Il y a une réelle actualité autour de Philippe Jaroussky en ces jours de reprise de la vie culturelle. Forumopéra rendait compte très récemment des débuts du contre-ténor en tant que chef d’orchestre au festival de Pentecôte de Montpellier. Quelques jours plus tard, le voilà qui renoue avec le concert, après, comme il le dit-il lui-même à son public, plus d’un an d’abstinence forcée.
C’est donc à Toulouse, dans la magnifique Halle aux Grains, qui vit les beaux jours de Michel Plasson, que Jaroussky se retrouve pour deux soirs au milieu de son ensemble Artaserse, pour un concert Vivaldi-Haendel de bien belle facture.
On n’attend pas de surprise dans ce répertoire où Jaroussky est à la maison, puisqu’il le côtoie depuis plus de 20 ans, le fait vivre et nous en propose les innombrables richesses. De fait, il ne se cantonne pas aux « tubes » baroques qu’il a fortement contribué à faire découvrir à un large public ; il excelle, lorsqu’il s’agit de concevoir les programmes, dans le savant dosage des pièces parmi lesquelles il sait glisser çà et là quelques raretés, qui font de chacune de ses apparitions un moment à la fois attendu et inattendu.
Ainsi, aux côtés de la cantate Cessate omai cessate , de l’ « Ombra cara », extrait de Radamisto ou encore du « Mentre Dormi » tiré de l’Olimpiade et du fameux « Sì, la voglio et l’otterro», donné en bis, Philippe Jaroussky nous offre-t-il les plus rares récitatif et aria d’Orfeo, tiré de Il Parnasso in festa (« Dopo d’aver perduto…Ho perso il caro ben’… » ) de Haendel , ou encore, en bis, le magnifique « Sento in seno » extrait du Tietiberga de Vivaldi. Ces pièces, il les a toutes enregistrées et elles investissent aujourd’hui cette immense zone de confort qu’il ne cesse, et ce n’est pas le moindre de ses mérites, de chercher à élargir. Il les offre avec foi et les habite avec conviction.
© Simon Fowler
La voix, que nous n’avions pas entendue en récital depuis 2017, évolue sans aucun doute. Jaroussky se déplace aujourd’hui dans les graves avec gourmandise ; le timbre est alors plein et chaleureux (« Nell’orrido albergo »). Ce timbre, reconnaissable entre tous, se teinte aujourd’hui d’une patine que l’on retrouve sur l’ensemble de l’amplitude. Ce qui demeure et qui fait l’unicité des prestations de Jaroussky, c’est l’attention portée au texte ; il reste, dans ce domaine, sans conteste le maître du détail. Nulle inflexion ni ornement qui ne soit pensé, nul chromatisme ni ritardando qui ne corresponde à un choix d’illustration du drame qui se joue sous nos yeux (« Cessate, mai cessate ») ou de la joie qu’il partage avec nous (« Mentre dormi, Amor fomenti »). Il joue sans cesse du tempo et de l’intensité pour capter, captiver même l’attention, dans les méandres des répétitions et des reprises des arias da capo. On confessera une admiration particulière, essentiellement dans les tempi lents, de sa maîtrise du vibrato, qu’il joue ça et là à retarder et retarder encore jusqu’aux ultimes secondes du point d’orgue (parties B et A’ de « Mentre dormi ») : du très grand art.

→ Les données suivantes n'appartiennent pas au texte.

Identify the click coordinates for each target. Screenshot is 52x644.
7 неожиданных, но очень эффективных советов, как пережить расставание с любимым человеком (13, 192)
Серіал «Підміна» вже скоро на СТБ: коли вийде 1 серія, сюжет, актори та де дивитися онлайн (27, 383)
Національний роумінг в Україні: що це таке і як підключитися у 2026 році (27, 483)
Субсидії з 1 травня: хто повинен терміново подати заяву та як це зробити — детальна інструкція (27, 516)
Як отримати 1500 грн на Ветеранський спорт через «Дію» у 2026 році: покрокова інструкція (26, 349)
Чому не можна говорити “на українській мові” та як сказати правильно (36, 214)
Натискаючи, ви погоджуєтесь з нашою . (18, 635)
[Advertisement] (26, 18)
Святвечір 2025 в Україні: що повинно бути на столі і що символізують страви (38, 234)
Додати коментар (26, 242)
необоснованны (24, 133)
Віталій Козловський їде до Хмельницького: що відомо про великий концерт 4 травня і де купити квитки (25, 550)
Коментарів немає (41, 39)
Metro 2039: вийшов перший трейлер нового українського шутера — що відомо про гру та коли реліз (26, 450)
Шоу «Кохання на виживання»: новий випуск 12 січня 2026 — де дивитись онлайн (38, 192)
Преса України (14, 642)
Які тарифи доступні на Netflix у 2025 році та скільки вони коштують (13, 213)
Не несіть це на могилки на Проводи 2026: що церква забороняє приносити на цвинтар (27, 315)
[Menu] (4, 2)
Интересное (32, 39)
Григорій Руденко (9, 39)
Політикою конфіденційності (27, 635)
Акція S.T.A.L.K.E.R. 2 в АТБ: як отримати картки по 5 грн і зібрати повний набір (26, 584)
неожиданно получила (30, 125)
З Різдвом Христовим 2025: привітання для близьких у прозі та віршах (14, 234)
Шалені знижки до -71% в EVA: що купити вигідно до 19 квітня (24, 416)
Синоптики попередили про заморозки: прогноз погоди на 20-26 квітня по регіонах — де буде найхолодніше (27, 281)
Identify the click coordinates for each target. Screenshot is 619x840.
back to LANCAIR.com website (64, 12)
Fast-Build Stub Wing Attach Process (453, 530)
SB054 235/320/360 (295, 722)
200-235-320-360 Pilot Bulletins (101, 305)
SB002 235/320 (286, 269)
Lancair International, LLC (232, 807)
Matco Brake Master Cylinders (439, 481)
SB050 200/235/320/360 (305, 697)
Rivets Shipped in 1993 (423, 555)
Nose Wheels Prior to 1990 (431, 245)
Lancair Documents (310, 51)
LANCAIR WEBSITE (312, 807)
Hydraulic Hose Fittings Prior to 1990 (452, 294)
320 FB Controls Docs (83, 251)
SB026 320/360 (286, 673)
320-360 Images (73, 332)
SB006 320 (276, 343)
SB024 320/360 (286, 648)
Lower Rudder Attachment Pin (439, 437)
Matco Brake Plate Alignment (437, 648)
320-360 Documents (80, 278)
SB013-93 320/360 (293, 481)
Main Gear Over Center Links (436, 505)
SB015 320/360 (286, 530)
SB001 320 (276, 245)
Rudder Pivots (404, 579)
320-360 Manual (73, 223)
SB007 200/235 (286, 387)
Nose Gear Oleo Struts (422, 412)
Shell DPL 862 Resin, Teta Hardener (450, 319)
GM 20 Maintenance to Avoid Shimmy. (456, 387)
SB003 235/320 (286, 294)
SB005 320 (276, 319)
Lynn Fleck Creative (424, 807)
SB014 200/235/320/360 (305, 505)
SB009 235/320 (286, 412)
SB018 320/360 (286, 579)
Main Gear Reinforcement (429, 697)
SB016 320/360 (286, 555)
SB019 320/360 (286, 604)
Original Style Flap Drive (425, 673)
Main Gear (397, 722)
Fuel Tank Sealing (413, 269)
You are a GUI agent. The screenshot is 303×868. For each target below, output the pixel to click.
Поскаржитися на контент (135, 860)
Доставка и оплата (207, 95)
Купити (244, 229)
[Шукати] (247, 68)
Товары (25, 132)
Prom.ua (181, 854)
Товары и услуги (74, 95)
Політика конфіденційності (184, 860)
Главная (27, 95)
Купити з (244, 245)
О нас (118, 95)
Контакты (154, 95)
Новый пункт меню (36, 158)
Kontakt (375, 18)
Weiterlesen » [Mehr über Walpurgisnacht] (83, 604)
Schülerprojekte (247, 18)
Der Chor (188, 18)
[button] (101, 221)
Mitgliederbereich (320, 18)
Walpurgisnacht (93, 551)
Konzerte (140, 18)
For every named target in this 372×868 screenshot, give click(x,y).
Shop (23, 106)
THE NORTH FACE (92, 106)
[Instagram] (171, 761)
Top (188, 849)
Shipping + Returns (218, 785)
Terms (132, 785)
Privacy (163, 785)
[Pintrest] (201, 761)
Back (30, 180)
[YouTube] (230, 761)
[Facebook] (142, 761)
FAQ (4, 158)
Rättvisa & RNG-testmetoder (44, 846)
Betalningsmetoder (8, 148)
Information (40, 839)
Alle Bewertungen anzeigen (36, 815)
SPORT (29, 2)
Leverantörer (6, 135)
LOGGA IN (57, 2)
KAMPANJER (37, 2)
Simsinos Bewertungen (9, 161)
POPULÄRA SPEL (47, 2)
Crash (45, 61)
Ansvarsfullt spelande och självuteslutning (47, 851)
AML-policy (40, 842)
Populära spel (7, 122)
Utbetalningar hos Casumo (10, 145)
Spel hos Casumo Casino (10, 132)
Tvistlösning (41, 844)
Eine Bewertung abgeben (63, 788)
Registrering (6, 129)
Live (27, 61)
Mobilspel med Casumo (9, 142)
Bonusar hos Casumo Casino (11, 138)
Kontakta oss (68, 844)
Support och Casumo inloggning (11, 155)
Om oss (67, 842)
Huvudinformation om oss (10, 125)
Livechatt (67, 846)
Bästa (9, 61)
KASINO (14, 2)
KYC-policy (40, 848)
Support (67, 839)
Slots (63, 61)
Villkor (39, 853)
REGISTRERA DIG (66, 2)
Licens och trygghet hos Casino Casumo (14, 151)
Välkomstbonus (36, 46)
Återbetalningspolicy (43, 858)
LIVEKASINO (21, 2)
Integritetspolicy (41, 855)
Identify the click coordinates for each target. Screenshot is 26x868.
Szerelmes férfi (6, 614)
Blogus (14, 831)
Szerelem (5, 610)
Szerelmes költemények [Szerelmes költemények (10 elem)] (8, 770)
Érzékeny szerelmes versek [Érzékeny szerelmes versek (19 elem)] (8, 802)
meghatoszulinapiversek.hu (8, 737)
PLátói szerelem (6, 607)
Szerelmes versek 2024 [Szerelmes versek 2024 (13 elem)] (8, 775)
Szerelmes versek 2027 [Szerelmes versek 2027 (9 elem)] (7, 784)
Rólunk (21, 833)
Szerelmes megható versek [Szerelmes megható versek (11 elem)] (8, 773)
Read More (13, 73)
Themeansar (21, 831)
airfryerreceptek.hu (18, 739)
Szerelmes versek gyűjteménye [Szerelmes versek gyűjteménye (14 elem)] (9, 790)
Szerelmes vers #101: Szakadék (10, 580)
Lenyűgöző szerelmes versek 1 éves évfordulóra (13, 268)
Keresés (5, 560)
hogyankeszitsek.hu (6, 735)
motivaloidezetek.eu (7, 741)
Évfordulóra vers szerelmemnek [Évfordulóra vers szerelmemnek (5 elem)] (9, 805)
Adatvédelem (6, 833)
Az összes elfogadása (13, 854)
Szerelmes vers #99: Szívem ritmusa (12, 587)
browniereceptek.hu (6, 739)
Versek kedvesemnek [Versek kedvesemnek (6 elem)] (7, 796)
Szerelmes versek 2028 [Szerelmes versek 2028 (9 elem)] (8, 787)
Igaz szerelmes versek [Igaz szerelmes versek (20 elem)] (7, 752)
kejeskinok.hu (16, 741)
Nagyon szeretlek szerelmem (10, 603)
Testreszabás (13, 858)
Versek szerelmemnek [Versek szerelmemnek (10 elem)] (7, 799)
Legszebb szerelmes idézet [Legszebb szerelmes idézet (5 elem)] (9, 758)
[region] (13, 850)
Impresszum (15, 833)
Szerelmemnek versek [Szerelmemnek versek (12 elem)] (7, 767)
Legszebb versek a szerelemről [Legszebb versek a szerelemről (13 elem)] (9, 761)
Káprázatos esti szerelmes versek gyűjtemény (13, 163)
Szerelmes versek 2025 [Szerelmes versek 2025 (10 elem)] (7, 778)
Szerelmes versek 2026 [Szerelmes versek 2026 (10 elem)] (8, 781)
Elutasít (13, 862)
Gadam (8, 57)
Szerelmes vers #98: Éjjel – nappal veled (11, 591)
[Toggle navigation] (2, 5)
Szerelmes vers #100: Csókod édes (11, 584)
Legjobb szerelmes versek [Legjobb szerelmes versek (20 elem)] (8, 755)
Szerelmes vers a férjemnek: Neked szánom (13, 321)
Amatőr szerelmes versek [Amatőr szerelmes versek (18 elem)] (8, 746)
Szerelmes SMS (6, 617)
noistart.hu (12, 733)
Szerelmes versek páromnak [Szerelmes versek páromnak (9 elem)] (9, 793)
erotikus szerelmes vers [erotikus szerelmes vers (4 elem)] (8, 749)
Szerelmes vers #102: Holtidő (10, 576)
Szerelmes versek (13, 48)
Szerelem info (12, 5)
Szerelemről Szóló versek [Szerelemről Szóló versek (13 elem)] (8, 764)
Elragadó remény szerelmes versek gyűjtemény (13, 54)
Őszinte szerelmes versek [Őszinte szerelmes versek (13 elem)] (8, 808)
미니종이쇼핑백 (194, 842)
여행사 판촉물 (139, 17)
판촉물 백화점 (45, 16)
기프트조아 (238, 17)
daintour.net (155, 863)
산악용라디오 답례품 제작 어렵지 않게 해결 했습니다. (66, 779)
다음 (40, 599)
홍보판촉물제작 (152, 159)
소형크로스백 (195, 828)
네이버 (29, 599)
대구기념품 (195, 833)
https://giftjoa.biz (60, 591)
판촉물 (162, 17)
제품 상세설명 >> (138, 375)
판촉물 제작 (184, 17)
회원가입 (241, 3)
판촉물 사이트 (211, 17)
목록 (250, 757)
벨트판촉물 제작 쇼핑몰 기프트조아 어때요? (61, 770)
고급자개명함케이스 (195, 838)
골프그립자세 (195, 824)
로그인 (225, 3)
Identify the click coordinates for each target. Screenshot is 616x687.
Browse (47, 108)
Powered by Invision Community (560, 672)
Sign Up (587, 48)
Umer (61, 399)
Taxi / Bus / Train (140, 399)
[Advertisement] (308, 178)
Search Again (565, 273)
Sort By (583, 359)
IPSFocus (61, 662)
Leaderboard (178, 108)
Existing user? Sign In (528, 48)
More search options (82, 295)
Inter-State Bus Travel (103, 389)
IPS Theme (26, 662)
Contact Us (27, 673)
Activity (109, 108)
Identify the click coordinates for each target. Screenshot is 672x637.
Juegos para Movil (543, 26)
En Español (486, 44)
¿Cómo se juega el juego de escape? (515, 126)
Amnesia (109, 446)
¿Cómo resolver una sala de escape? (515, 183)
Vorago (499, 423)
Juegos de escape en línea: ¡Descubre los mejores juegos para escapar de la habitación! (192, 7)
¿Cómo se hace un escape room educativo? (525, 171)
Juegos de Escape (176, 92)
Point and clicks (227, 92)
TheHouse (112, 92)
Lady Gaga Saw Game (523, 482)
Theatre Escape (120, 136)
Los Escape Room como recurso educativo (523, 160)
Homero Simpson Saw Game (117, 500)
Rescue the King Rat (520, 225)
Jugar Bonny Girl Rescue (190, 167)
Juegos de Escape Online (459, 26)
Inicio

Les quinze musiciens de l’ensemble Artaserse forment un cocon protecteur et attentif au maître de céans ; on leur saura gré de ne pas avoir abusé de pièces orchestrales (des extraits de concerti de Haendel et Vivaldi), glissées parcimonieusement dans le programme ; juste ce qu’il faut au maestro pour s’accorder quelques minutes de repos au milieu d’un concert donné sans entracte.